Tuesday, February 07, 2017

El Paso Paragliding

We arrived in El Paso on Jan. 31. We had emailed Had Robinson of Southwest Airsports asking about possible flying and he said he was flying that day.  So we headed up to Franklin mountain. We weren't sure where we were going so we left our wings in the car and hiked up the trail. We found a spot that looked like a potential launch, but no one was around. Had soon showed up, followed by a couple of other pilots. So we hiked back down the trail, got our flying gear, and hiked back up (about a 20 minute hike).

By the time the others got launched it was late and the wind was dying. We hadn't flown for three months (since Europe) so we were a little rusty. We'd hoped to at least do some kiting as a warm up but that hadn't worked out. Since we were running out of time Shelley decided not to launch.

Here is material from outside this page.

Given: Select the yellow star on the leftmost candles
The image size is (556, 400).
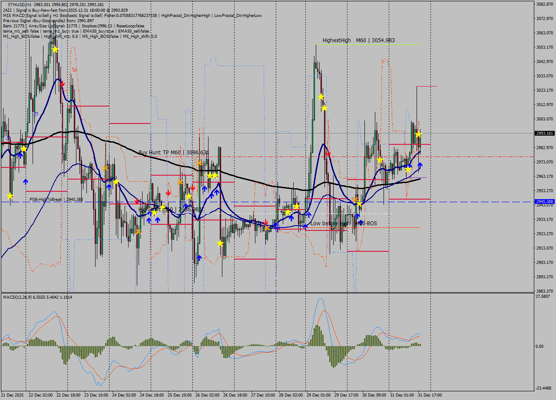Looking at the screenshot, I should [x=10, y=197].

The launch is new and is still a bit rough and one of the other pilots had a lot of trouble with lines snagging on plants and rocks. Thankfully, I launched cleanly on my first try.

The landing zone next to the cars can be a bit of a stretch but I had a buoyant flight and reached it easily. You can land almost anywhere in the desert, but there are lots of prickly things that I wasn't keen on meeting! The others hadn't found much lift so I didn't bother scratching. The biggest challenge was connecting with Shelley who was driving around trying to find us!

The next day Had was instructing. He uses a stationary tow rig for training. We'd never towed on dry land (only behind a boat for SIV) so it was a good chance for us to try it out.

Shelley ready to tow

The sod farm is a perfect site - flat and smooth. Later in the day when there was some wind we practiced reverse launches which we hadn't done with towing before.  As usual my accuracy on landings left something to be desired, but it did improve over the day and my last flight I could have kicked the cone over as I landed.

Shelley aiming for the cone

Tow heights varied - my best tow was 335 m or 1100 ft - pretty good for a stationary tow. There were small thermals kicking off which helped lengthen the flights. On one of my flights I managed to string together a series of small thermals and stay up for 28 min. (apparently the second longest flight from the stationary tow here)

For our next adventure Had took us to Magdalena Rim, about an hour and a half drive north of El Paso. This is primarily a soaring site and we weren't sure there would be enough wind. There was very little wind on the drive there. But ironically, the wind at the site was too strong (over 20 mph). We hung around all afternoon hoping it would drop. Finally, just after the sun dropped below the horizon, it eased off. Had launched and had a nice flight. Shelley and I decided not to fly since it would be a short flight and we weren't sure about landing in the dwindling light.

Had getting ready to launch

The next day we had a message from Had that Mag Rim might be flyable that afternoon. I wasn't keen on spending another day parawaiting, but we wanted to fly. We found there was rock climbing close to the flying site so we figured we'd climb in the morning and hope to fly in the afternoon. But when we arrived we decided to check the conditions at the rim. Amazingly they seemed good (about 15mph) so we got ready and launched.

Shelley flew for about 40 minutes. Although the site is good for top landing, we don't have much experience with that and she decided to land at the bottom and hike up.

I kept flying. Although there was light cloud cover there were still some thermals coming up off the desert. I caught one stronger one (about 3 m/s) and went into thermalling mode (maybe not the wisest move), topping out about 3000ft over launch (at 2500 m or 8200 ft). But in the process I'd drifted back behind launch, and the wind had picked up so I had trouble getting back. I wasn't too worried though, because I had the flats to the side that I could escape to if necessary.

I swung wide around the end of the ridge to avoid any potential rotor turbulence and headed back to the front where I could soar again. I missed it by only a few hundred feet and had to turn out to the flats beside the road and land. Luckily a couple of local hang glider pilots (Robin and Bill) were just arriving and they picked me up. It was frustrating not to stay up, but I still had an hour and 40 minute flight which is nothing to complain about.

By this point the wind was too strong for paragliders to launch, but Robin gave it a try on his hang glider.

Robin launching

Unfortunately, he didn't manage to stay up and had a short flight. Again, around sunset the winds mellowed and Had and another pilot (Tom) had nice sunset flights.

Tom launching

We enjoyed the beautiful sunset on the drive out (while dodging the many rabbits that kept running across the road!)